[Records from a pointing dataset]

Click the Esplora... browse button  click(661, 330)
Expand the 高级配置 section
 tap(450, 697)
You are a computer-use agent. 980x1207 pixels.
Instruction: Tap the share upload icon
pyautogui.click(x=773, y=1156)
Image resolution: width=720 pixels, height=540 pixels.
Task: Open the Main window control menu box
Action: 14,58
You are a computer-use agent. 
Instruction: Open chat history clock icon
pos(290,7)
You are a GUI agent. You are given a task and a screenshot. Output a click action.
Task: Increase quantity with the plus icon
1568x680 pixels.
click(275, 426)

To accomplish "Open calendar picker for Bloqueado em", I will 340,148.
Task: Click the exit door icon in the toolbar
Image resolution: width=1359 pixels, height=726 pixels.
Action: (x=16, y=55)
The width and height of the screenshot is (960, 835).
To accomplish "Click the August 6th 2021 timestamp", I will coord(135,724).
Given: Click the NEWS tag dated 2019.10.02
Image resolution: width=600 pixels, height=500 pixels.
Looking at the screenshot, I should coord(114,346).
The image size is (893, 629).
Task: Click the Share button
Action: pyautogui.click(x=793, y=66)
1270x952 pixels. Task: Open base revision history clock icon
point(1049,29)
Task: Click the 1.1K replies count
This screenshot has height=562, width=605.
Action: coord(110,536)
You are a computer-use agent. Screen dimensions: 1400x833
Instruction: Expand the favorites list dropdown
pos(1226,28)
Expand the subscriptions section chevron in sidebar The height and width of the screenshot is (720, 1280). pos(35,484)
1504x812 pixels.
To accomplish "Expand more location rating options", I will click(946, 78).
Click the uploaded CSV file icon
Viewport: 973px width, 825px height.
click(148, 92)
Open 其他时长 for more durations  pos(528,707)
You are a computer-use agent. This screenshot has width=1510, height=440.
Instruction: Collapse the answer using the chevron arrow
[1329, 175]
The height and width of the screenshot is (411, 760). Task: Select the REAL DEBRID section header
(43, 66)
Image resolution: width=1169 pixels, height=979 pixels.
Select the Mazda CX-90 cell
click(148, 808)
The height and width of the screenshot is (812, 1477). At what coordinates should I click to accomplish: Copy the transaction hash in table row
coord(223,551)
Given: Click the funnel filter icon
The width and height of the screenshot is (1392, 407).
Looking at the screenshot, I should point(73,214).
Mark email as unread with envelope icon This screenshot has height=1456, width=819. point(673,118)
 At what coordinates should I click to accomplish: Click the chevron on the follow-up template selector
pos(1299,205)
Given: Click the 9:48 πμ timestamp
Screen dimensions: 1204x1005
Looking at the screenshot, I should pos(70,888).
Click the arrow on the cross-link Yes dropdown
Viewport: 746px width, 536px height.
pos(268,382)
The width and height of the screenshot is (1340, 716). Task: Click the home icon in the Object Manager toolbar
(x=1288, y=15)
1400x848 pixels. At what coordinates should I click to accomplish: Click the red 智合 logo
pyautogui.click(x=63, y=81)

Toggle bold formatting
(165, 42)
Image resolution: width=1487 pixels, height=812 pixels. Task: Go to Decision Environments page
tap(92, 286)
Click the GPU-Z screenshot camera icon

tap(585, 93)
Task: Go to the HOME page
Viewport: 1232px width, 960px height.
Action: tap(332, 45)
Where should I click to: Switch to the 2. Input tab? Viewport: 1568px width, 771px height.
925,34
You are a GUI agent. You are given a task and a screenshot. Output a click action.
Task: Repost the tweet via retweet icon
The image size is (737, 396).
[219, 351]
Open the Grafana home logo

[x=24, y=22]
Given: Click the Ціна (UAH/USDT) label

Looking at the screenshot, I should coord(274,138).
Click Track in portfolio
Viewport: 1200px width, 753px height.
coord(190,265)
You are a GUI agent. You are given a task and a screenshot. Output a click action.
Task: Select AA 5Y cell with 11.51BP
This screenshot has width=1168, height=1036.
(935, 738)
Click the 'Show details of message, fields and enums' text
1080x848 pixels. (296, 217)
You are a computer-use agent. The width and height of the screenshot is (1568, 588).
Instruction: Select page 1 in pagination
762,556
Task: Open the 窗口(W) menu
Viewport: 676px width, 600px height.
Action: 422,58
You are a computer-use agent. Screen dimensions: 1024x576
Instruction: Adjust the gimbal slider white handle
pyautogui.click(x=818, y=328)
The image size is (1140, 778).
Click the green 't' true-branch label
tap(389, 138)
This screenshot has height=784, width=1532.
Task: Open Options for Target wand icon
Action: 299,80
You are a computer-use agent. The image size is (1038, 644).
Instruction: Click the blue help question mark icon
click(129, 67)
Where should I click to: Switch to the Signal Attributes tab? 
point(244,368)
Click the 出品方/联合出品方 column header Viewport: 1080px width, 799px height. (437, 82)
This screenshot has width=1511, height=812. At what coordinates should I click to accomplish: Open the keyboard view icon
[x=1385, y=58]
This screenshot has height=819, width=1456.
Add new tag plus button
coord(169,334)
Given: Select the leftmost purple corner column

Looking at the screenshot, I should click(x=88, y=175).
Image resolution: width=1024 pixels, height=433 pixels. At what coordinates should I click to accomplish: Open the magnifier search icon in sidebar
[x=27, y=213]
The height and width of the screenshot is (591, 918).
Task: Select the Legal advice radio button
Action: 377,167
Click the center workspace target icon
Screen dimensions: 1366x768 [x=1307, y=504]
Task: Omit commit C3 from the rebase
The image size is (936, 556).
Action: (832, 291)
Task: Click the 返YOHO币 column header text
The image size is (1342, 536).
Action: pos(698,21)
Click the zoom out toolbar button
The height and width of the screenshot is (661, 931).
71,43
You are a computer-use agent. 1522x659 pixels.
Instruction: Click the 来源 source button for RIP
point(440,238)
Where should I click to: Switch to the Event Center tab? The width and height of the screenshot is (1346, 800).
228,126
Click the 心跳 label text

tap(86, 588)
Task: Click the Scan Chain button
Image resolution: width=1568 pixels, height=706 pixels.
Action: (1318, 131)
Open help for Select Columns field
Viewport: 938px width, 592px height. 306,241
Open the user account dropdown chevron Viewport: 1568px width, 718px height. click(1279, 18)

● **PROBLEM**: Retype the data above line for line, with no changes.

● **SOLUTION**:
Click the Esplora... browse button  click(661, 330)
Expand the 高级配置 section
 tap(450, 697)
You are a computer-use agent. 980x1207 pixels.
Instruction: Tap the share upload icon
pyautogui.click(x=773, y=1156)
Image resolution: width=720 pixels, height=540 pixels.
Task: Open the Main window control menu box
Action: 14,58
You are a computer-use agent. 
Instruction: Open chat history clock icon
pos(290,7)
You are a GUI agent. You are given a task and a screenshot. Output a click action.
Task: Increase quantity with the plus icon
1568x680 pixels.
click(275, 426)

To accomplish "Open calendar picker for Bloqueado em", I will 340,148.
Task: Click the exit door icon in the toolbar
Image resolution: width=1359 pixels, height=726 pixels.
Action: (x=16, y=55)
The width and height of the screenshot is (960, 835).
To accomplish "Click the August 6th 2021 timestamp", I will coord(135,724).
Given: Click the NEWS tag dated 2019.10.02
Image resolution: width=600 pixels, height=500 pixels.
Looking at the screenshot, I should coord(114,346).
The image size is (893, 629).
Task: Click the Share button
Action: pyautogui.click(x=793, y=66)
1270x952 pixels. Task: Open base revision history clock icon
point(1049,29)
Task: Click the 1.1K replies count
This screenshot has height=562, width=605.
Action: coord(110,536)
You are a computer-use agent. Screen dimensions: 1400x833
Instruction: Expand the favorites list dropdown
pos(1226,28)
Expand the subscriptions section chevron in sidebar The height and width of the screenshot is (720, 1280). pos(35,484)
1504x812 pixels.
To accomplish "Expand more location rating options", I will click(946, 78).
Click the uploaded CSV file icon
Viewport: 973px width, 825px height.
click(148, 92)
Open 其他时长 for more durations  pos(528,707)
You are a computer-use agent. This screenshot has width=1510, height=440.
Instruction: Collapse the answer using the chevron arrow
[1329, 175]
The height and width of the screenshot is (411, 760). Task: Select the REAL DEBRID section header
(43, 66)
Image resolution: width=1169 pixels, height=979 pixels.
Select the Mazda CX-90 cell
click(148, 808)
The height and width of the screenshot is (812, 1477). At what coordinates should I click to accomplish: Copy the transaction hash in table row
coord(223,551)
Given: Click the funnel filter icon
The width and height of the screenshot is (1392, 407).
Looking at the screenshot, I should point(73,214).
Mark email as unread with envelope icon This screenshot has height=1456, width=819. point(673,118)
 At what coordinates should I click to accomplish: Click the chevron on the follow-up template selector
pos(1299,205)
Given: Click the 9:48 πμ timestamp
Screen dimensions: 1204x1005
Looking at the screenshot, I should pos(70,888).
Click the arrow on the cross-link Yes dropdown
Viewport: 746px width, 536px height.
pos(268,382)
The width and height of the screenshot is (1340, 716). Task: Click the home icon in the Object Manager toolbar
(x=1288, y=15)
1400x848 pixels. At what coordinates should I click to accomplish: Click the red 智合 logo
pyautogui.click(x=63, y=81)

Toggle bold formatting
(165, 42)
Image resolution: width=1487 pixels, height=812 pixels. Task: Go to Decision Environments page
tap(92, 286)
Click the GPU-Z screenshot camera icon

tap(585, 93)
Task: Go to the HOME page
Viewport: 1232px width, 960px height.
Action: tap(332, 45)
Where should I click to: Switch to the 2. Input tab? Viewport: 1568px width, 771px height.
925,34
You are a GUI agent. You are given a task and a screenshot. Output a click action.
Task: Repost the tweet via retweet icon
The image size is (737, 396).
[219, 351]
Open the Grafana home logo

[x=24, y=22]
Given: Click the Ціна (UAH/USDT) label

Looking at the screenshot, I should coord(274,138).
Click Track in portfolio
Viewport: 1200px width, 753px height.
coord(190,265)
You are a GUI agent. You are given a task and a screenshot. Output a click action.
Task: Select AA 5Y cell with 11.51BP
This screenshot has width=1168, height=1036.
(935, 738)
Click the 'Show details of message, fields and enums' text
1080x848 pixels. (296, 217)
You are a computer-use agent. The width and height of the screenshot is (1568, 588).
Instruction: Select page 1 in pagination
762,556
Task: Open the 窗口(W) menu
Viewport: 676px width, 600px height.
Action: 422,58
You are a computer-use agent. Screen dimensions: 1024x576
Instruction: Adjust the gimbal slider white handle
pyautogui.click(x=818, y=328)
The image size is (1140, 778).
Click the green 't' true-branch label
tap(389, 138)
This screenshot has height=784, width=1532.
Task: Open Options for Target wand icon
Action: 299,80
You are a computer-use agent. The image size is (1038, 644).
Instruction: Click the blue help question mark icon
click(129, 67)
Where should I click to: Switch to the Signal Attributes tab? 
point(244,368)
Click the 出品方/联合出品方 column header Viewport: 1080px width, 799px height. (437, 82)
This screenshot has width=1511, height=812. At what coordinates should I click to accomplish: Open the keyboard view icon
[x=1385, y=58]
This screenshot has height=819, width=1456.
Add new tag plus button
coord(169,334)
Given: Select the leftmost purple corner column

Looking at the screenshot, I should click(x=88, y=175).
Image resolution: width=1024 pixels, height=433 pixels. At what coordinates should I click to accomplish: Open the magnifier search icon in sidebar
[x=27, y=213]
The height and width of the screenshot is (591, 918).
Task: Select the Legal advice radio button
Action: 377,167
Click the center workspace target icon
Screen dimensions: 1366x768 [x=1307, y=504]
Task: Omit commit C3 from the rebase
The image size is (936, 556).
Action: (832, 291)
Task: Click the 返YOHO币 column header text
The image size is (1342, 536).
Action: pos(698,21)
Click the zoom out toolbar button
The height and width of the screenshot is (661, 931).
71,43
You are a computer-use agent. 1522x659 pixels.
Instruction: Click the 来源 source button for RIP
point(440,238)
Where should I click to: Switch to the Event Center tab? The width and height of the screenshot is (1346, 800).
228,126
Click the 心跳 label text

tap(86, 588)
Task: Click the Scan Chain button
Image resolution: width=1568 pixels, height=706 pixels.
Action: (1318, 131)
Open help for Select Columns field
Viewport: 938px width, 592px height. 306,241
Open the user account dropdown chevron Viewport: 1568px width, 718px height. click(1279, 18)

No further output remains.